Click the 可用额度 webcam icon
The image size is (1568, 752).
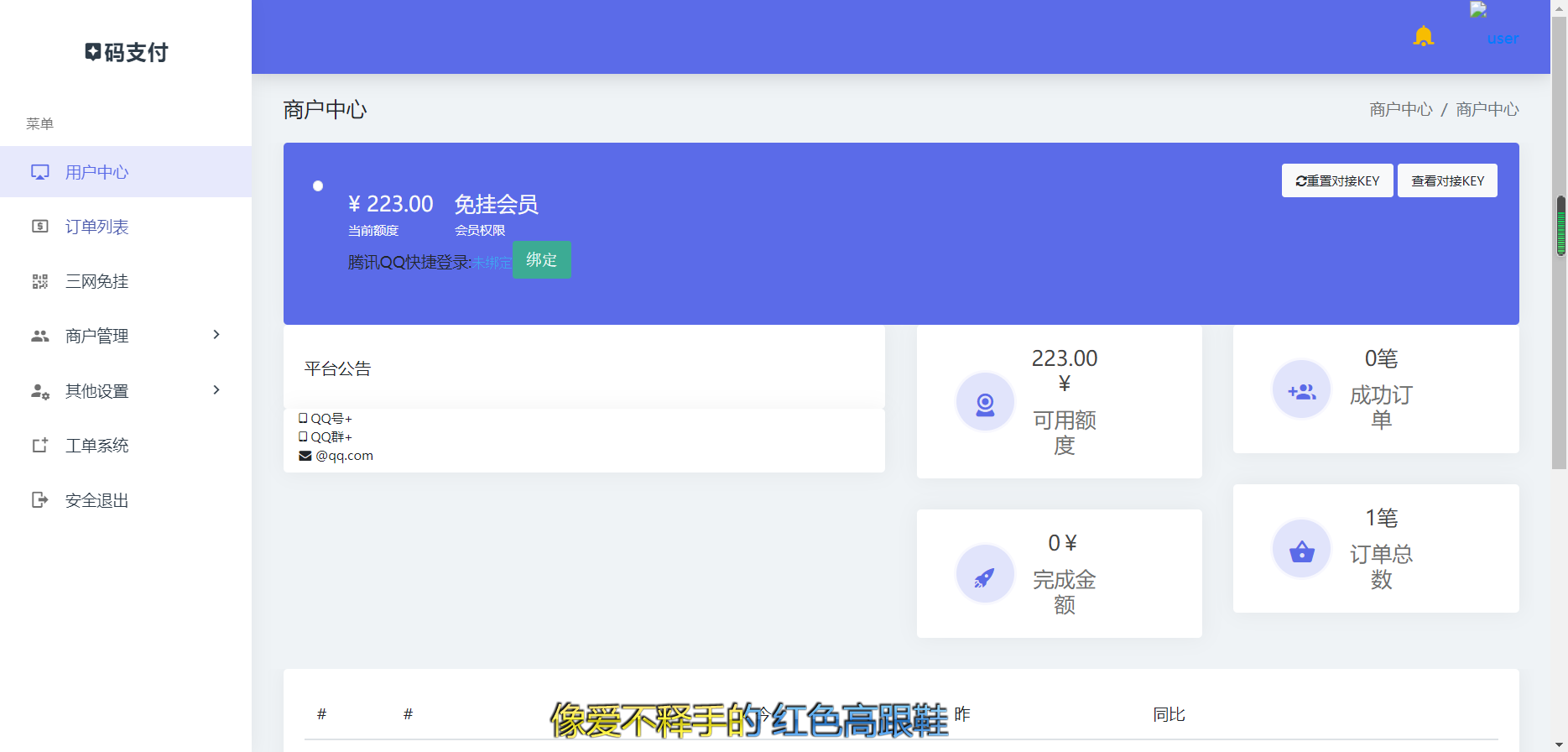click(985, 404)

==

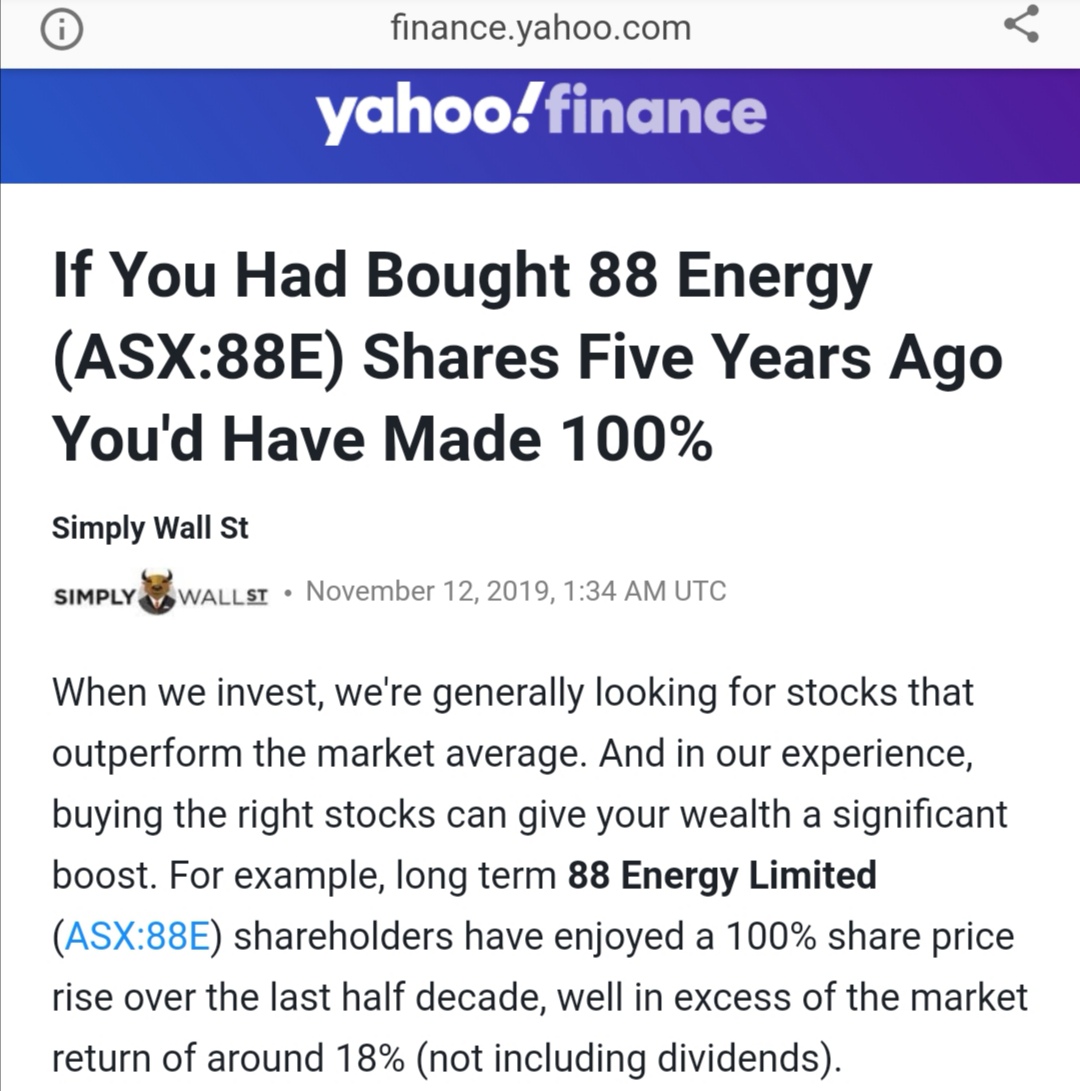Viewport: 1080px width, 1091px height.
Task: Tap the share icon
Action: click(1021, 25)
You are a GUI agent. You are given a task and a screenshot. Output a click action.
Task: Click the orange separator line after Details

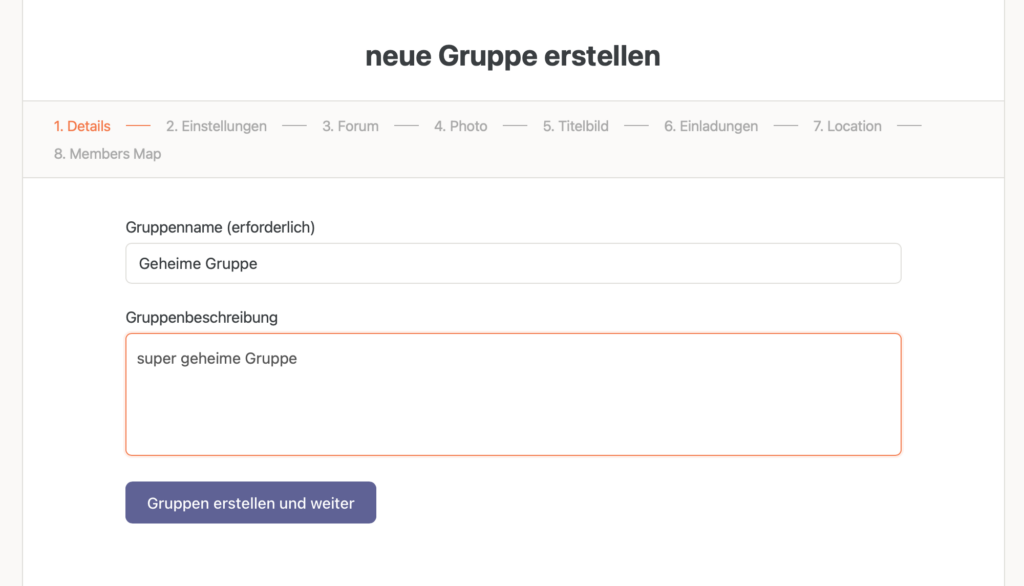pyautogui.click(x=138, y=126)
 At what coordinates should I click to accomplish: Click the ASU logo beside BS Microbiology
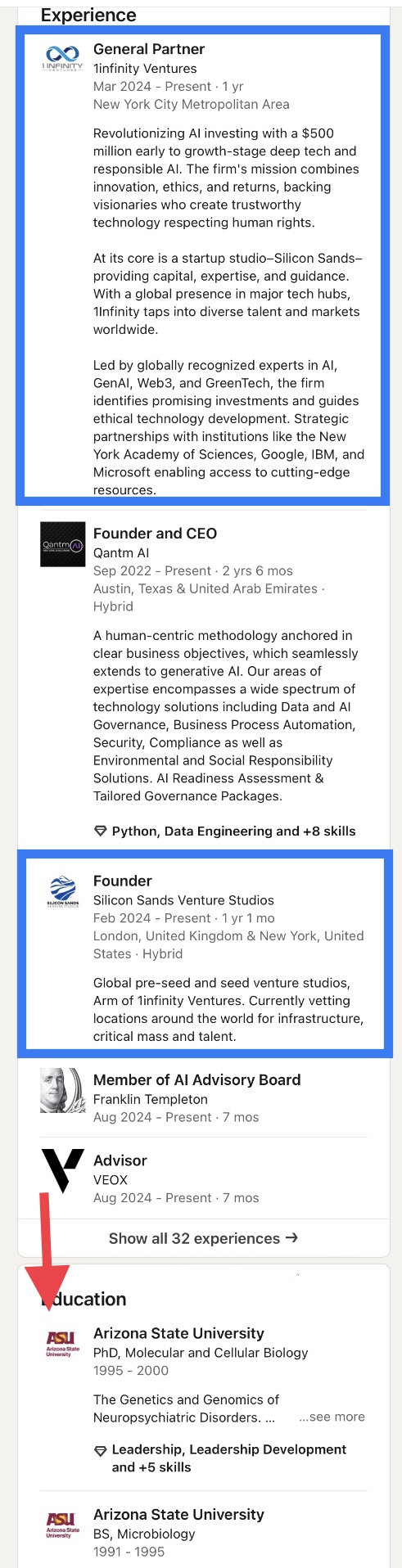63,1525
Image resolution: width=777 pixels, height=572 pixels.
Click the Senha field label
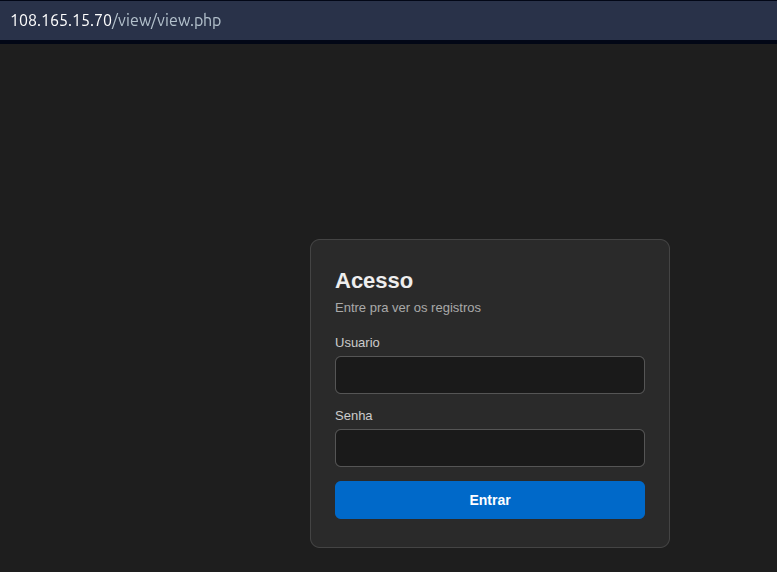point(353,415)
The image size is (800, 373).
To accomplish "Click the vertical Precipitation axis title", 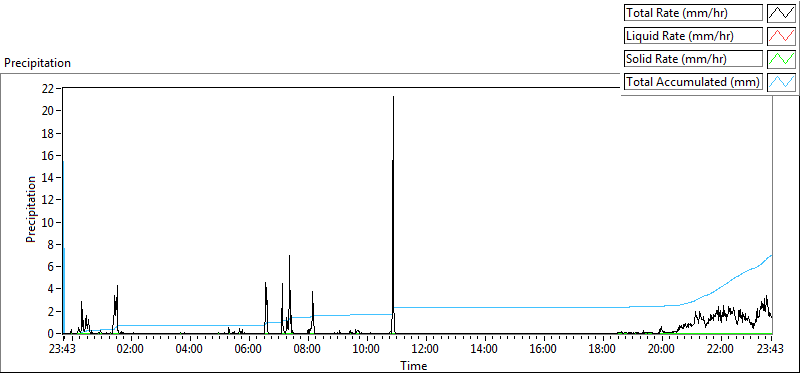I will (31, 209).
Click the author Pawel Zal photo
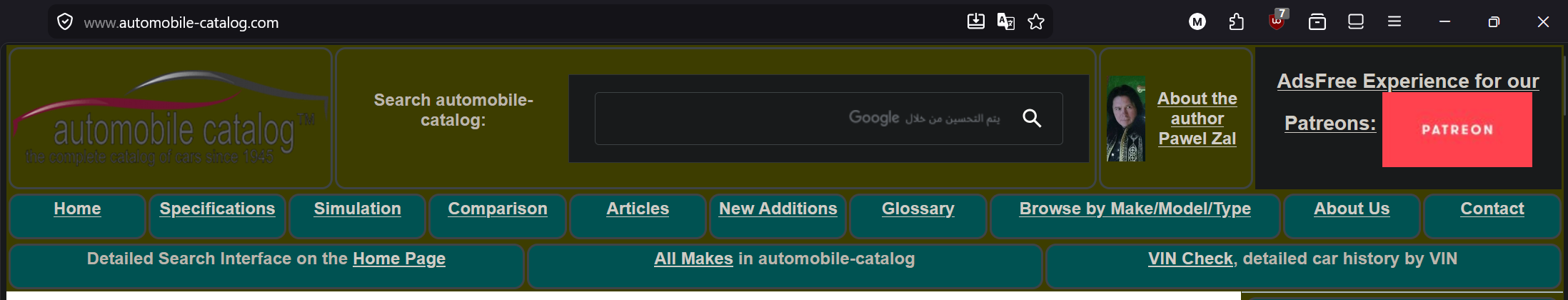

• [Task statement]: Count the lines in the data above that contain the string "size", with case counting. Reply with the number only.

• [Final answer]: 2